[Saved data entries]

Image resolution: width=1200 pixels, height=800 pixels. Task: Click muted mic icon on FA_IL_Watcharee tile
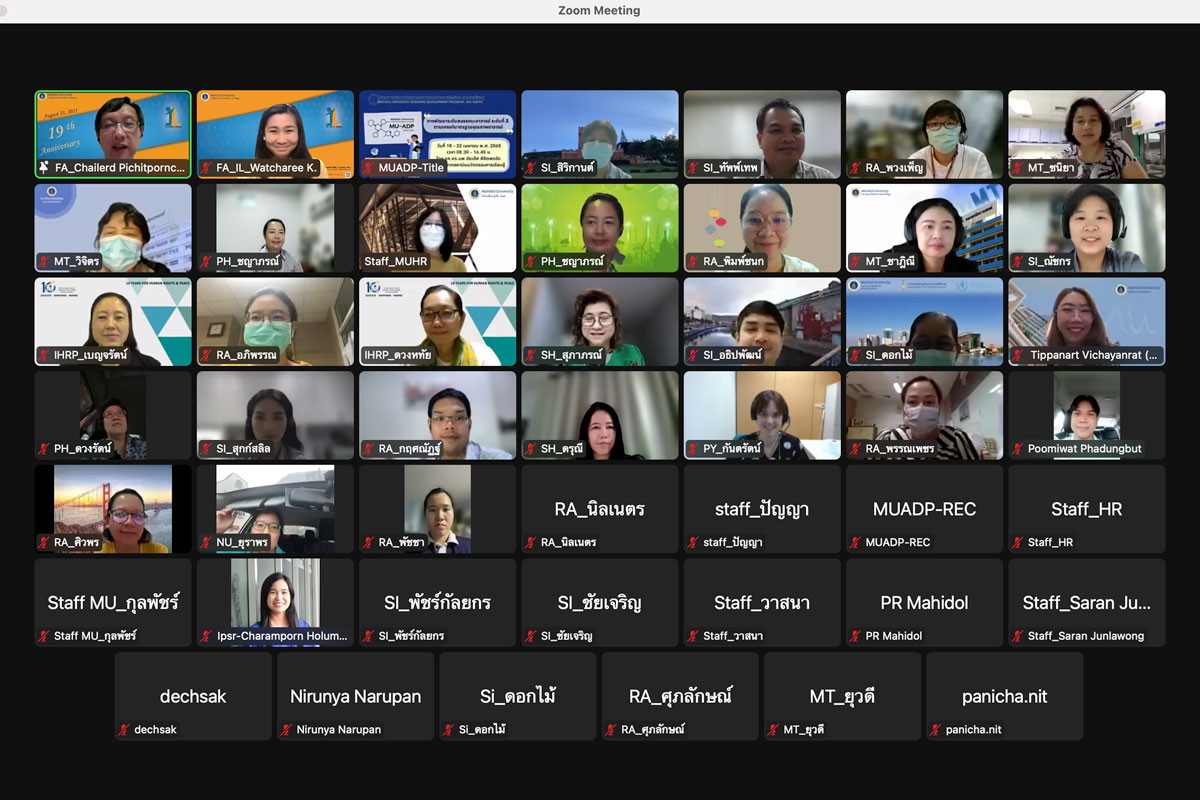coord(207,169)
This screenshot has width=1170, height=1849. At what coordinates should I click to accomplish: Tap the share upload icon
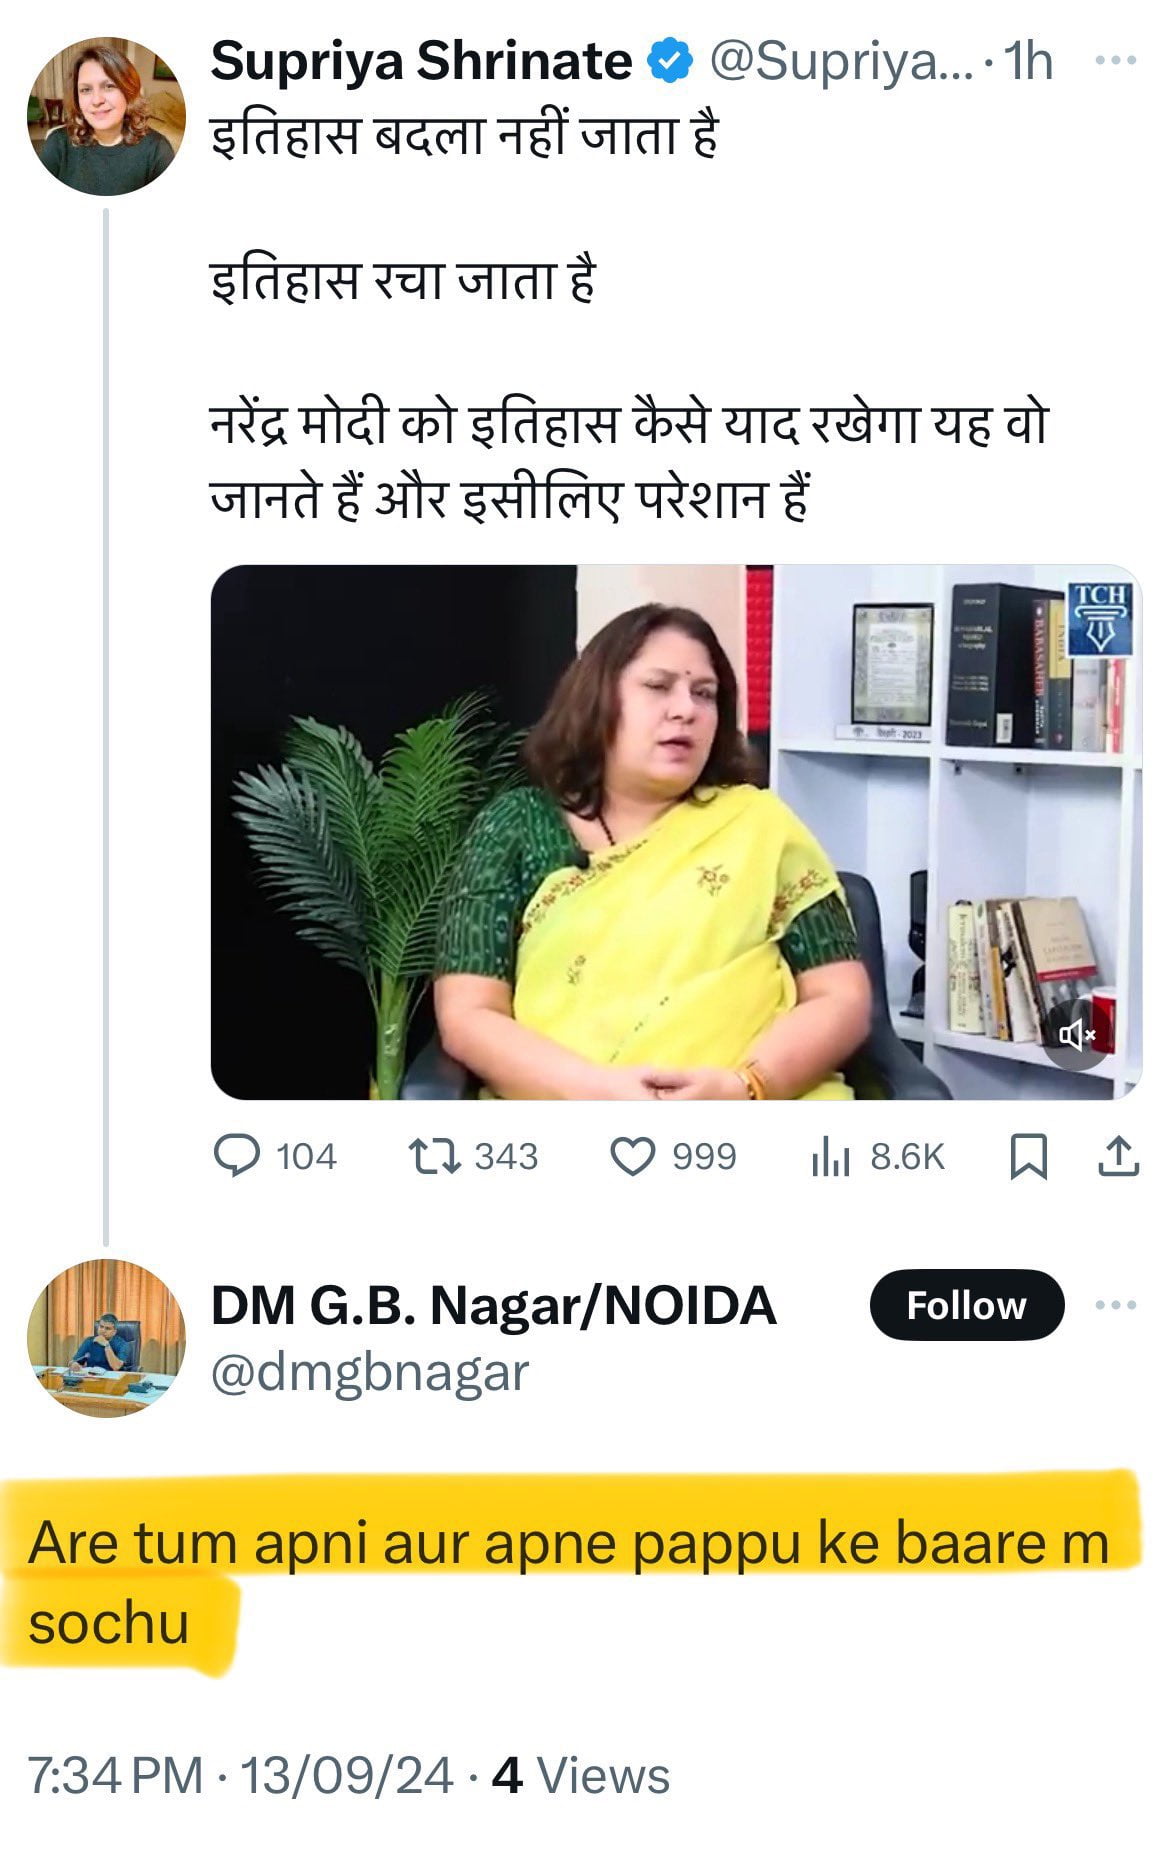(1117, 1157)
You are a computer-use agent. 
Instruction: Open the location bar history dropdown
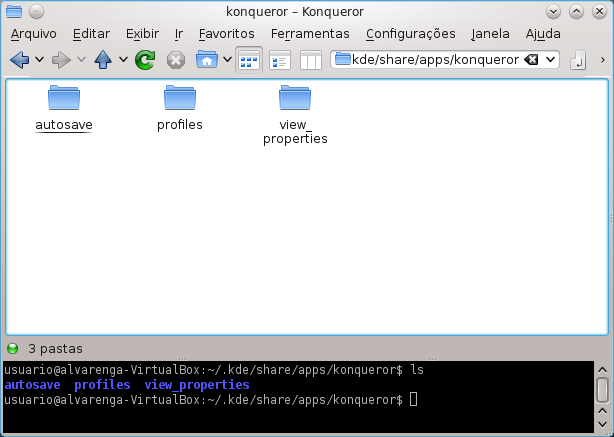550,60
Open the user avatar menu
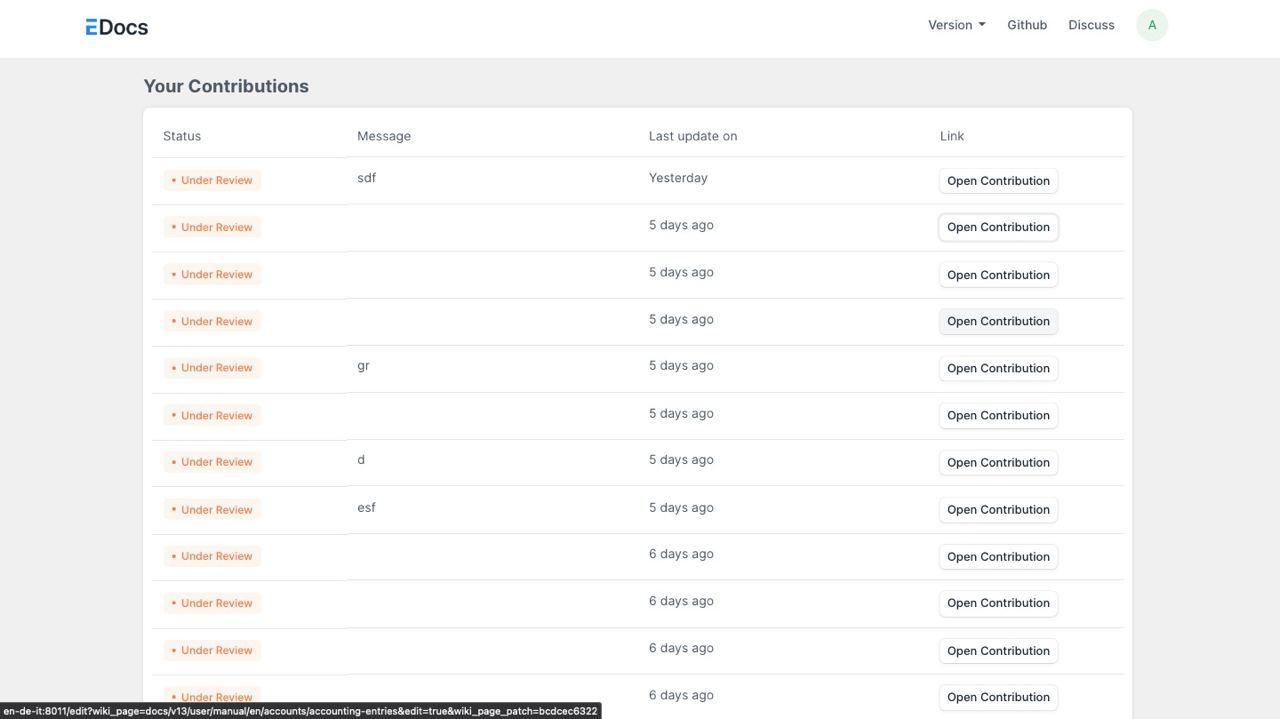The width and height of the screenshot is (1280, 719). coord(1151,25)
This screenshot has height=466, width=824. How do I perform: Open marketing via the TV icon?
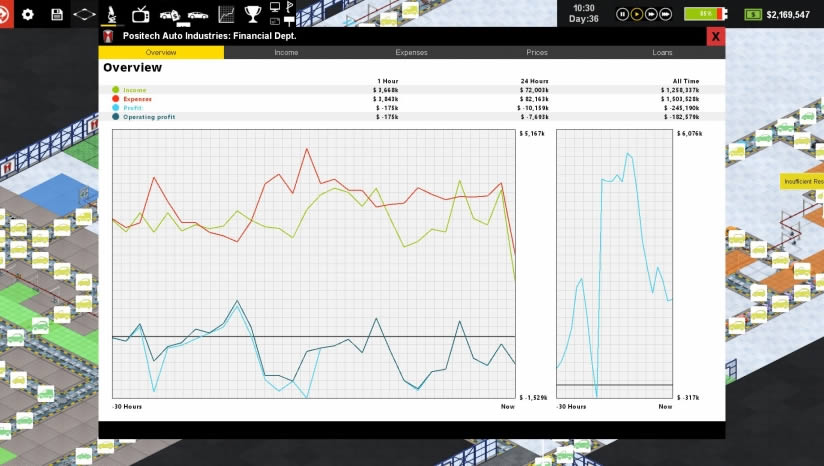(x=141, y=14)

REQUIRED ACTION –
Beginning with the line that contains "This screenshot has width=1170, height=1849." and ending with the last line of the data above, output those lines exactly and nothing more, without any pictures.

ANSWER TO THE PROBLEM –
This screenshot has width=1170, height=1849. At what coordinates should I click to accomplish: Tap the share upload icon
(1117, 1157)
You are a computer-use agent. 
Instruction: Open the location bar history dropdown
550,60
Open the user avatar menu
The width and height of the screenshot is (1280, 719). coord(1151,25)
This screenshot has height=466, width=824. How do I perform: Open marketing via the TV icon?
(x=141, y=14)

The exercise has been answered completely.